EU-Ratspräsident Donald Tusk erklärte, dass die einzige gute Lösung für Großbritannien ein Verbleib in der EU sein könnte: "Wenn ein Abkommen unmöglich ist und keiner einen Austritt ohne Abkommen will, wer wird dann letztlich den Mut haben, zu sagen, was die einzige positive Lösung ist?"
EU-Staaten: Keine Nachverhandlungen
Ausgeschlossen wurden seitens der EU-Staaten wie etwa von Corbyn angedachte Nachverhandlungen des Deals. "Es wird jedenfalls keine Nachverhandlungen geben", teilte Bundeskanzler Sebastian Kurz (ÖVP) der APA mit. Der Ball liege nun in London, äußerte Kurz die Hoffnung auf "mehr Klarheit seitens Großbritanniens, was das zukünftige Verhältnis zur EU betrifft". Nach Angaben von Außenministerin Karin Kneissl (FPÖ) ist Österreich auf "alle Szenarien" vorbereitet.

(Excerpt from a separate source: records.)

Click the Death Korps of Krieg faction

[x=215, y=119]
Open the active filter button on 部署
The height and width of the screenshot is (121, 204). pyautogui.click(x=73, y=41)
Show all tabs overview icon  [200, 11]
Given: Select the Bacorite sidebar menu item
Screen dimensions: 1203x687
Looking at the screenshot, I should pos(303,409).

Ähnlich äußerten sich auch Regierungs- und Staatsoberhäupter aus anderen EU-Staaten wie Frankreich, Niederlande oder Dänemark. Viele Länder wie etwa Irland, Luxemburg oder Italien betonten in ihren Reaktionen, die Vorsichtsmaßnahmen für einen ungeordneten EU-Austritt Großbritanniens liefen auf Hochtouren. Aus Deutschland hieß es: "Wir sind vorbereitet."

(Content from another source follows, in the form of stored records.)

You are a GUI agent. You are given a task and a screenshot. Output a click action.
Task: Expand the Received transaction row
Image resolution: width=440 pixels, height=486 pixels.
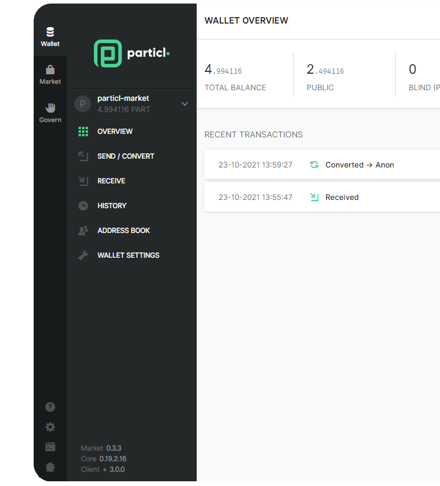coord(322,198)
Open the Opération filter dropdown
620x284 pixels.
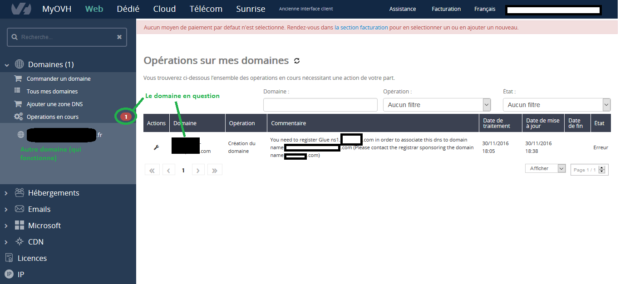tap(437, 105)
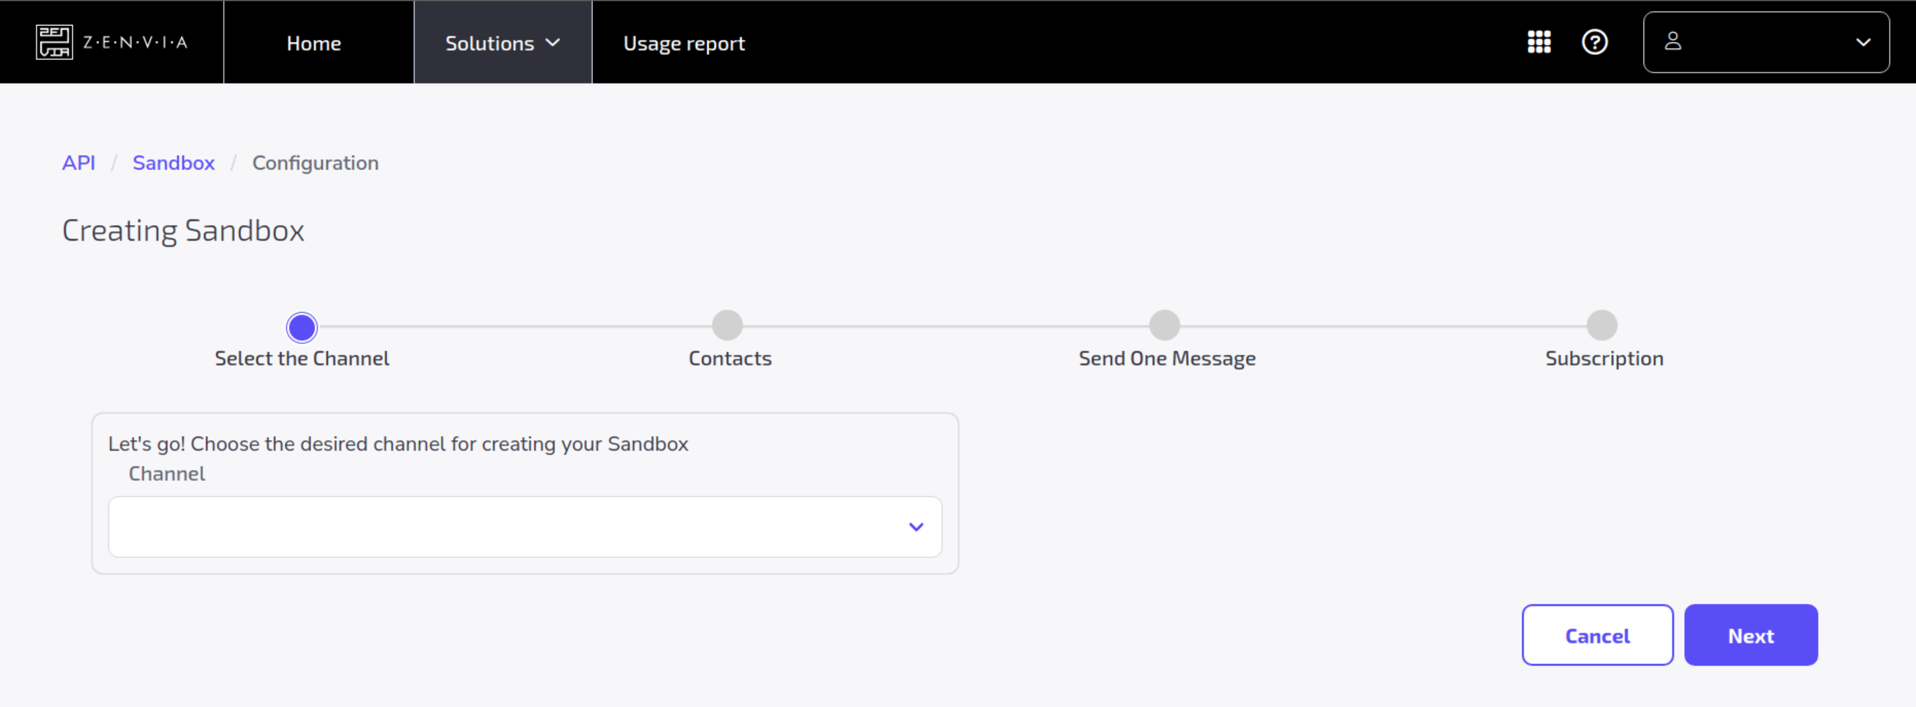Expand the user account dropdown arrow

[1862, 42]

Ein Austrittschaos befürchten gleichermaßen EU-Abgeordnete. Der sozialdemokratische Fraktionschef Udo Bullmann sagte vor einem Treffen mit dem EU-Brexit-Chefverhandler am Dienstagabend in Straßburg: "Die Briten sollen sagen, wie es weiter geht." Ebenfalls Sorgen äußerten Wirtschaftsvertreter und Finanzunternehmen einiger Länder.

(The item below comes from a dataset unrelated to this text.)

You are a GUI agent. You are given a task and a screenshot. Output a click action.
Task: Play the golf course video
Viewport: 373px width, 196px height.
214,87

An den Finanzmärkten hielten sich die Reaktionen in Grenzen. Das britische Pfund fiel kurz auf den tiefsten Stand des Tages, erholte sich anschließend aber schnell. Der Future auf den britischen Aktienmarkt-Leitindex FTSE 100 reduzierte etwas seine Gewinne. Eine anziehende Landeswährung kann Exporte in Länder außerhalb Großbritanniens erschweren. Der Dax-Future und der US-Leitindex Dow Jones Industrial in New York reagierten hingegen kaum.
Vernichtendes Medienecho
Vernichtend fiel unterdessen das britische Presseecho zur historischen Niederlage Mays aus. "Eine umfassende Demütigung", titelt am Mittwoch der "Daily Telegraph", der wie praktisch alle Zeitungen darauf hinweist, dass noch kein britischer Premierminister eine größere Niederlage hat einstecken müssen.
Die führende Boulevardzeitung "The Sun" porträtiert May als ausgestorbenen Vogel "Dodo" ("Mays Brexit-Deal ist tot wie ein Dodo") und schreibt in großen Lettern: "Brextinct" (Ausgebrexit). "Kein Deal, keine Hoffnung, keine Ahnung, kein Vertrauen", titelt der "Daily Mirror" mit Blick auf das von Oppositionsführer Jeremy Corbyn ausgerufene Misstrauensvotum gegen May. "Sie kämpft um ihr Leben", ist auf der Titelseite der "Daily Mail" zu lesen, während die U-Bahn-Zeitung "Metro" von der "Größten Niederlage aller Zeiten" spricht. Mit einem Wort begnügt sich der "Scotsman": "Zerschmettert."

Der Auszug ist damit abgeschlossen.